In the meantime, here’s my advice to anyone starting out like me in their training, if you’ve never run before and want to work towards any type of goal, whether it be a 5k, 10k, or half. I can’t say for a full marathon as I feel this is a different ballgame that I just can’t speak for. That shit looks even more terrifying so kudos to those that have done it and more.
Warm up! Start with a 5 minute walk before throwing yourself fully into a run. And cool down after your run. Don’t come to a full stop but rather keep walking for a few. Before your run, activate your hips/glutes with a resistance band. Especially if you’re going for long distance and notice any onset of pain in your legs at all. You can look up different exercises to activate these muscles on Youtube.
Make sure you’re running in the right shoes. I’ve been running in the same sneakers I’ve worn for working out/gymming/anything active since 2012. Surprising, right? Considering I own 213912890381 pairs of black boots but one pair of actual sneakers for activewear.
Give yourself enough rest days in between runs.

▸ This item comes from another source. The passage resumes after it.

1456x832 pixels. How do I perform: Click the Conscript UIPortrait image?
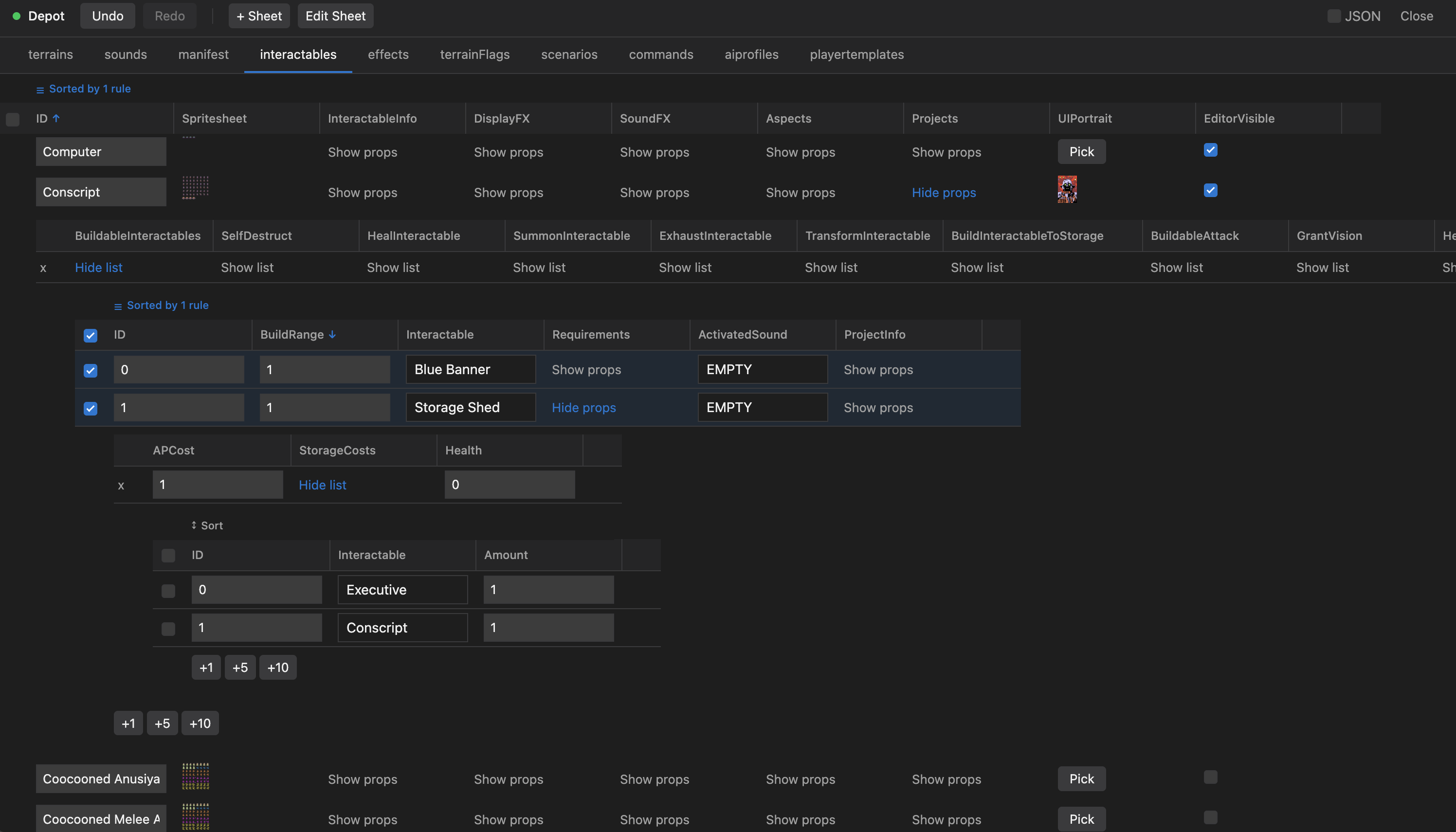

I looked up half marathon training schedules on Pinterest and they really did help once I started following them instead of trying to run consecutive days in a row. I thought it was better to just keep pushing yourself to speed up your progress but it actually doesn’t. You need to give yourself enough time to recover in between runs or you’ll just burn yourself out and cause injury. RunDisney.com actually has great training programs on their site, free of charge to read through and use, for both beginners and more experienced runners.
Nutrition, nutrition, nutrition. In any case, training for a run or not. This is always important. You wouldn’t start a trip with an empty tank, right? So make sure you’re fueling your body correctly so it can tap into energy stores sufficiently. Now that I’m eating healthy and on a regular basis, I do feel a lot better during the day, and it helps to motivate me to actually finish my workouts, as well as give me the energy to complete.
Put together a great fast-paced playlist. There’s a lot to choose from on Spotify as well, depending on your desired genre of music. Don’t underestimate the power of a great song to workout or run to. I’ve been in plenty of situations where I was really close to giving up, but the magical skip to a fire track helped throw it back up for me.
Make and follow a training schedule. Get a calendar if you have to. Write down what you’re going to do each day and check it off as you complete it. There’s a lot of great ones on Pinterest if you look them up that tell you how far you should run on which days, and what kind of workouts you can do in between to help strengthen as well as rest your body of work as you train.
Motivation. Have a good support team! Make sure you have people you can talk to when you need advice. One of my coworkers runs marathons like it’s his job and I find him really helpful when I need tips or have questions. I feel really intimidated by his accomplishments but having him believe in me is really powerful for me when I feel like this is impossible. Find someone to do it with if you have friends with similar interests/goals. A workout buddy helps to keep you motivated as well as accountable.
Have fun with it! Remember why you’re doing this. Whether it be to prove something to yourself, unlock a new achievement on your bucket list, collect a pretty medal or whatever. Set a treat yourself prize for achieving your goal. Don’t kick yourself if you fail either. It's just a setback if you don't complete it. Make a promise to try harder next time and reset your goals to achieve them small steps at a time. Celebrate the small wins, even if it’s adding 1 km onto your distance. Enjoy the journey of your training as you work towards the date of your race. I’m excited to run through the parks because well, Disney. It’s going to look so kick ass running through Cinderella’s castle at sunrise as I push towards the end.